PAGE TEXT START

Saturday, April 1, 2023

BETTERBALL

 

               To say that the NCAA men’s basketball tournament has been upsetting is to say the least. A No. 16-seeded team beat a No. 1, a No. 15 beat a 2. All four regional top seeds didn’t make it to the round of eight. Kentucky, Duke and Kansas were out by the Sweet Sixteen, Florida Atlantic, Creighton and San Diego State were in. What in the world was going on?

               The TV commentators and sports-blab radio hosts were full of complicated answers, of course, but a simple one should suffice. It’s that lots of good young basketball players are around these days, lots and lots. Too many to man merely the game’s traditional blue-blood college teams and conferences, for sure.  In case you haven’t noticed, or even if you’d only sensed it, basketball has become our best-played team sport, by a mile.

               Not only are there more good teams than there used to be, but the players also are better individually, also by a mile. I wasn’t much of a basketballer myself—the playground on which I grew up had hoops but was covered in gravel, and you can’t really play basketball on that stuff. But my first paying newspaper job, in 1957 at age 19, was covering Champaign High School sports for the Champaign-Urbana (Illinois) Courier, and the basketball coach there, Lee Cabutti, was nice enough to give me a grounding in the game’s tactical side. That gave me a leg up as an observer.

PAGE TEXT END

PROMPT 1:
List the college teams named in the basketball column.

DATASET RECORDS START

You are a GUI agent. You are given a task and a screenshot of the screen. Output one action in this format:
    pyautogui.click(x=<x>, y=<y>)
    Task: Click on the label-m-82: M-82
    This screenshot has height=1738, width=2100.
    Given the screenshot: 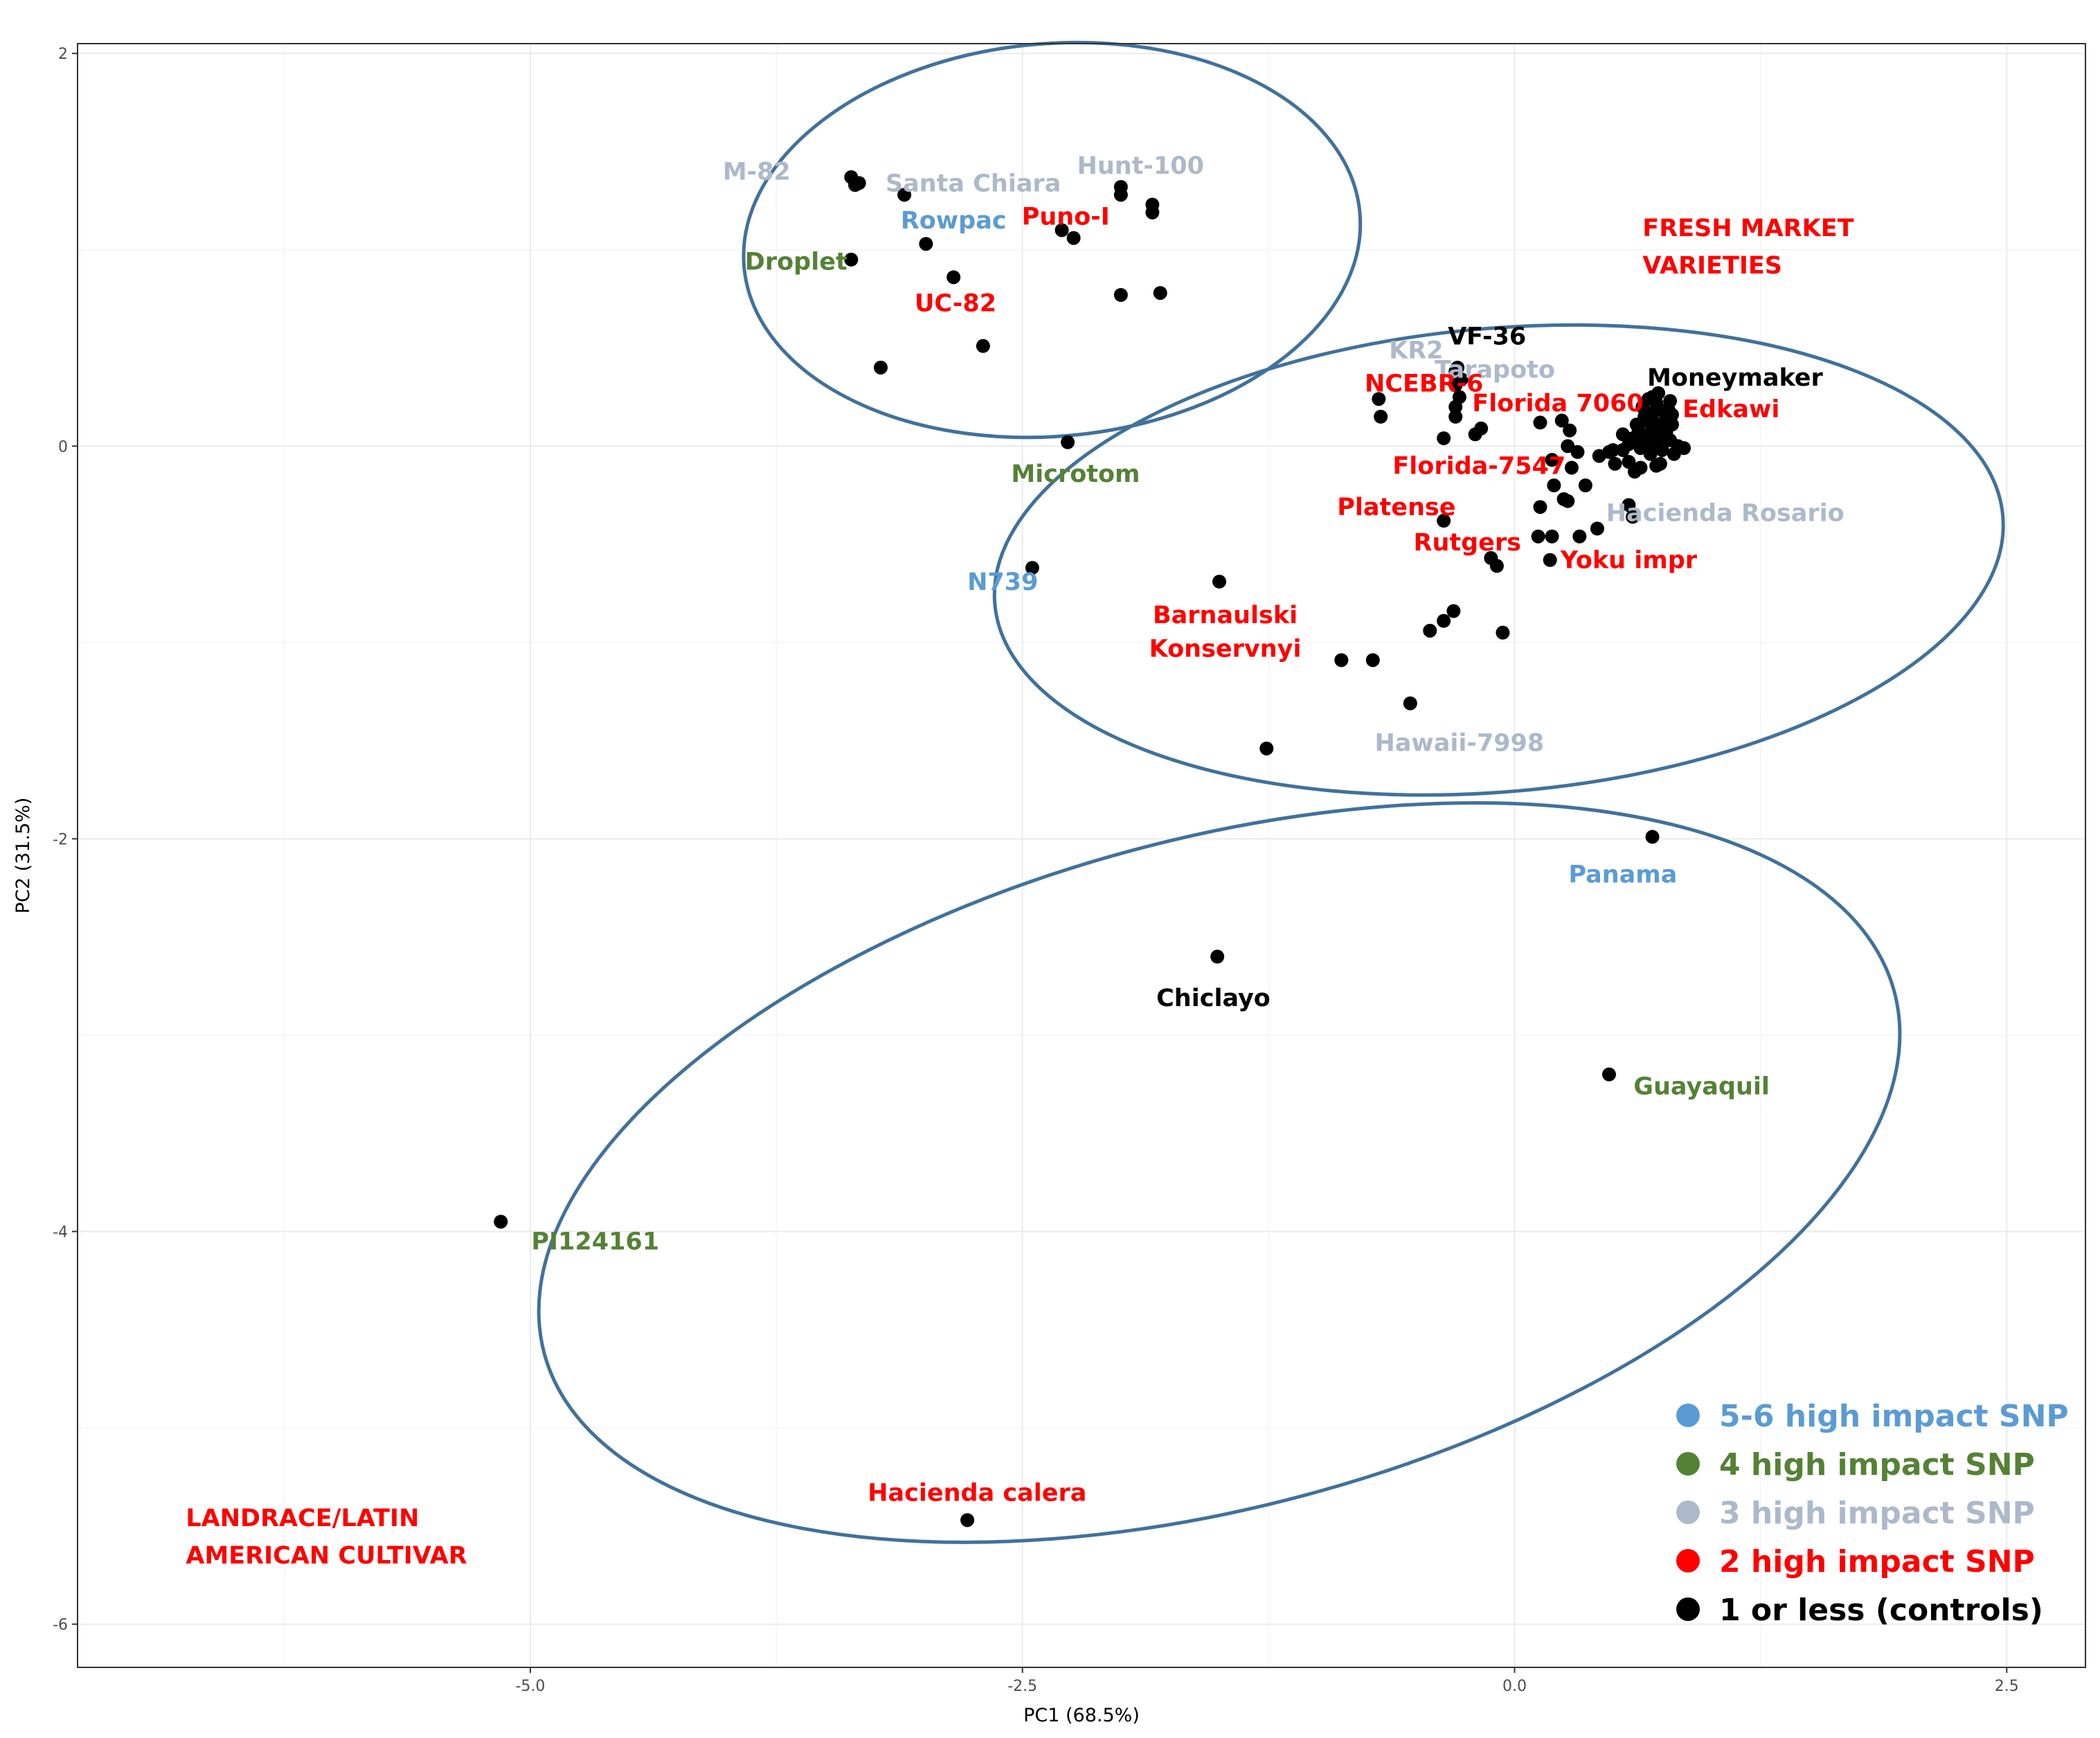 What is the action you would take?
    pyautogui.click(x=757, y=172)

DATASET RECORDS END

PROMPT 2:
Please rewrite the listing as a numbered list, starting with its first line and going on through the line with "This screenshot has", and leave out blank lines.

SOLUTION 1:
Kentucky, Duke, Kansas, Florida Atlantic, Creighton, San Diego State

SOLUTION 2:
1. You are a GUI agent. You are given a task and a screenshot of the screen. Output one action in this format:
2.     pyautogui.click(x=<x>, y=<y>)
3.     Task: Click on the label-m-82: M-82
4.     This screenshot has height=1738, width=2100.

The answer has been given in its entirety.